Because I want what I want when I want it. You could easily ask the same question of alcoholics or drug addicts.

For me, the biggest factor in all my meltdowns is fatigue. I've known it for years, but I would stay up an hour or more later than I should because I wanted to finish a movie, book, project, etc. I knew I would pay for it the next day, but I wanted what I was doing more than I wanted a good day the next day. I would always think, "Everyone else at work does fine when they're tired. I'll just push through it like them."

Since being diagnosed, I've realized that this is one of those things that I'll never be able to do just like everyone else. And that means that, no matter what, I need my sleep. I've made it a much bigger priority. It's easier to go to bed when I tell myself, "If you don't go to bed on time, you're going to have a rough day tomorrow and there will be nothing you can do about it then."

My days have been a lot better since I made that change. I do miss that extra hour or two to myself, though.
 
Because I want what I want when I want it. You could easily ask the same question of alcoholics or drug addicts.

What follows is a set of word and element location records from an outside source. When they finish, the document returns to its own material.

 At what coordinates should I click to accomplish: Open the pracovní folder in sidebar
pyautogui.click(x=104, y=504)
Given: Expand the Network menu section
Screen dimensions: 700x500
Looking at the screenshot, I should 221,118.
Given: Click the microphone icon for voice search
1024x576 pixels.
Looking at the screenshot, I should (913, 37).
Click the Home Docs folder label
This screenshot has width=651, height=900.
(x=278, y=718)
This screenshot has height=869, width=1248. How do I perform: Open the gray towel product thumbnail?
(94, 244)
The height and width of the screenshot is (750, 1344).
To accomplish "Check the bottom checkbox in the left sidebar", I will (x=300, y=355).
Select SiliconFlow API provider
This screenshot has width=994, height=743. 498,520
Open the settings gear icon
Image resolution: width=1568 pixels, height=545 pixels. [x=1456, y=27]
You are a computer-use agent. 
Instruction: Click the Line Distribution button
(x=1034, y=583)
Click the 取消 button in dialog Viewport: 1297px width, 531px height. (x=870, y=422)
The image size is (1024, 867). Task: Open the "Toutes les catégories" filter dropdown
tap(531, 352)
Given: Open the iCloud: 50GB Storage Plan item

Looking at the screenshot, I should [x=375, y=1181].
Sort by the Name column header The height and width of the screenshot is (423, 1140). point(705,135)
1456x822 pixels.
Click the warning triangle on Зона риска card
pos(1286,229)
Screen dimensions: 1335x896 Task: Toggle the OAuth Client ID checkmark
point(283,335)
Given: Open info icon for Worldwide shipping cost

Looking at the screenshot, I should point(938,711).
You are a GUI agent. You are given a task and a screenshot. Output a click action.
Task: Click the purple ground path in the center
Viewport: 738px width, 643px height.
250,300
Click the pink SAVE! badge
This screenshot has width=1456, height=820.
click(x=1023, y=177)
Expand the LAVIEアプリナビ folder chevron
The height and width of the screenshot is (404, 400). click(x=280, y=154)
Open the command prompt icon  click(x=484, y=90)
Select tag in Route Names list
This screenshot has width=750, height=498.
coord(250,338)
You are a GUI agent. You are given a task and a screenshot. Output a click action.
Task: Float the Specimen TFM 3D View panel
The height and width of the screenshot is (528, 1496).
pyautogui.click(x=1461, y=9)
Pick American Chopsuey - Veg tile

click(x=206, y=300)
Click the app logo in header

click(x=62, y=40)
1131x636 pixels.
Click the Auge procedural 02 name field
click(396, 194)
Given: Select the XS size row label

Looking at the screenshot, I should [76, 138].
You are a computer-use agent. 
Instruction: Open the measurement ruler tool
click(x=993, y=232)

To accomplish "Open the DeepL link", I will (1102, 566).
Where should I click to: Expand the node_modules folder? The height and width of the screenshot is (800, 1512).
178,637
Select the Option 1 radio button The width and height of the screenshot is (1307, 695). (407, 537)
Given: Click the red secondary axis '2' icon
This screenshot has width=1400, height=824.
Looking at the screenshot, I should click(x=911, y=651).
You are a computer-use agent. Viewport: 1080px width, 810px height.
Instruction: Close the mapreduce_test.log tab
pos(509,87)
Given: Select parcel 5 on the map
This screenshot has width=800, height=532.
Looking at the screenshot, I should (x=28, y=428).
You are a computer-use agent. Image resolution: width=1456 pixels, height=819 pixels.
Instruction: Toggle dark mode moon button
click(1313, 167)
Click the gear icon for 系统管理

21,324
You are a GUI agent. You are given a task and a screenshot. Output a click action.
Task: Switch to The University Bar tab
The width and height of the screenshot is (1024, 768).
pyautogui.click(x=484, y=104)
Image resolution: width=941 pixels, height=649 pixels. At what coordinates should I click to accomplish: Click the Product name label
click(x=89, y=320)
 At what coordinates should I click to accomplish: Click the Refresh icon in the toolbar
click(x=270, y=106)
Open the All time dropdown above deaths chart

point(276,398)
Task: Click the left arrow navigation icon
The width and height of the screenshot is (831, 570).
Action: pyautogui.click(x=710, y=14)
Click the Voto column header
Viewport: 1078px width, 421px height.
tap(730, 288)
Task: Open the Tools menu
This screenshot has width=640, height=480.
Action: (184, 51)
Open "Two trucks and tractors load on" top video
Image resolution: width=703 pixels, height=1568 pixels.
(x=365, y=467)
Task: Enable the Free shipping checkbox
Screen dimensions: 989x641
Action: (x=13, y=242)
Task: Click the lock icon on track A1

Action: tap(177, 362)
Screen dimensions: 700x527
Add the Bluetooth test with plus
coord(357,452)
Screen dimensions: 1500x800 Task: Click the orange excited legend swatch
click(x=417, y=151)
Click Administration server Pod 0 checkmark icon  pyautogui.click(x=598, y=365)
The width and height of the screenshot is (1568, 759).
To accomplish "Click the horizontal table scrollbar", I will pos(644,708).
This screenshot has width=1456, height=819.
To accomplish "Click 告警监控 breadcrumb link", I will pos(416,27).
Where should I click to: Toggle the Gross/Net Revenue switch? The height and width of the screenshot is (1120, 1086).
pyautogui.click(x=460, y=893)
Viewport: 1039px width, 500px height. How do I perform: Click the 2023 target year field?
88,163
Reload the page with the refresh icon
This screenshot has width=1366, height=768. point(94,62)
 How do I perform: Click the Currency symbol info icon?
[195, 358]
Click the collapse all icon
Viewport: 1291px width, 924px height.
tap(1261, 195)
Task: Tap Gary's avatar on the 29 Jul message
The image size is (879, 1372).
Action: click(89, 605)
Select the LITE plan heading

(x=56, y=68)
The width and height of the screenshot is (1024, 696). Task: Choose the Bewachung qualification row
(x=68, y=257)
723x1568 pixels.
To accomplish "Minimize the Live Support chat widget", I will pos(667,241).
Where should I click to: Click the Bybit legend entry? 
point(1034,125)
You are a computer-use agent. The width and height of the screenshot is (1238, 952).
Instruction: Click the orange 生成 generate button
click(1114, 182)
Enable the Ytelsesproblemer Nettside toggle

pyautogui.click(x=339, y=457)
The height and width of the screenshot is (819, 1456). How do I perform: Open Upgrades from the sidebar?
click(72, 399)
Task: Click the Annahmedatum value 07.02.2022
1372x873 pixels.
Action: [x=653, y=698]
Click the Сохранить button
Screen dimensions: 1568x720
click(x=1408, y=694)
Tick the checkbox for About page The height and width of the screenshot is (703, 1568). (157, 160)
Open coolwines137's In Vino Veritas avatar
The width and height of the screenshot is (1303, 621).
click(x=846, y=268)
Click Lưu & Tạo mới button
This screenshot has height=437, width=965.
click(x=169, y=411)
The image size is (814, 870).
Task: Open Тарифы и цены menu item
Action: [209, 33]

For me, the biggest factor in all my meltdowns is fatigue. I've known it for years, but I would stay up an hour or more later than I should because I wanted to finish a movie, book, project, etc. I knew I would pay for it the next day, but I wanted what I was doing more than I wanted a good day the next day. I would always think, "Everyone else at work does fine when they're tired. I'll just push through it like them."

Since being diagnosed, I've realized that this is one of those things that I'll never be able to do just like everyone else. And that means that, no matter what, I need my sleep. I've made it a much bigger priority. It's easier to go to bed when I tell myself, "If you don't go to bed on time, you're going to have a rough day tomorrow and there will be nothing you can do about it then."

My days have been a lot better since I made that change. I do miss that extra hour or two to myself, though.

My identical experience!
 
CW: Self-injury mention

For me, I guess it's because of my need to please people and make them happy with me - people really only enjoy my company when I'm offering to help, do/fetch/give/clean, etc. so that's what I do. It sucks, but it's what my life amounts to. No one's really interested in getting to know *me* as a person, but I'm slowly coming to terms with that. I don't deserve safe people/spaces unless I perform as being "normal" well enough. It'd be great if my family understood that I don't *choose* to be badly affected by certain kinds of sensory input or have meltdowns that lead to self-injury, but oh well.

.....Sorry I'm more negative than usual; I'm not my usual cheerful self today.
 
The want to overcome obstacles and necessity force me to place myself in situations. Overtime, I’ve learnt that I can manage a few situations better through a lot of trial and error and meltdowns by following techniques *and also by being pushed by my psychologists to do it. So as an example going shopping at off peak times, with my favorite music in a playlist and wearing a favorite clothing item or my tags help me. Of course I’m also drained afterwards when I do these things but I’m relieved that I’ve done it. If I’m placed in an unfamiliar situation or have one forced on me, I struggle to the point that a meltdown will happen if I can’t get away to calm down.
 
I've really never had meltdowns. I think we are creatures of habit and just because something causes a meltdown for us at 1 time we really don't learn our lesson. I guess that's the best way to explain that.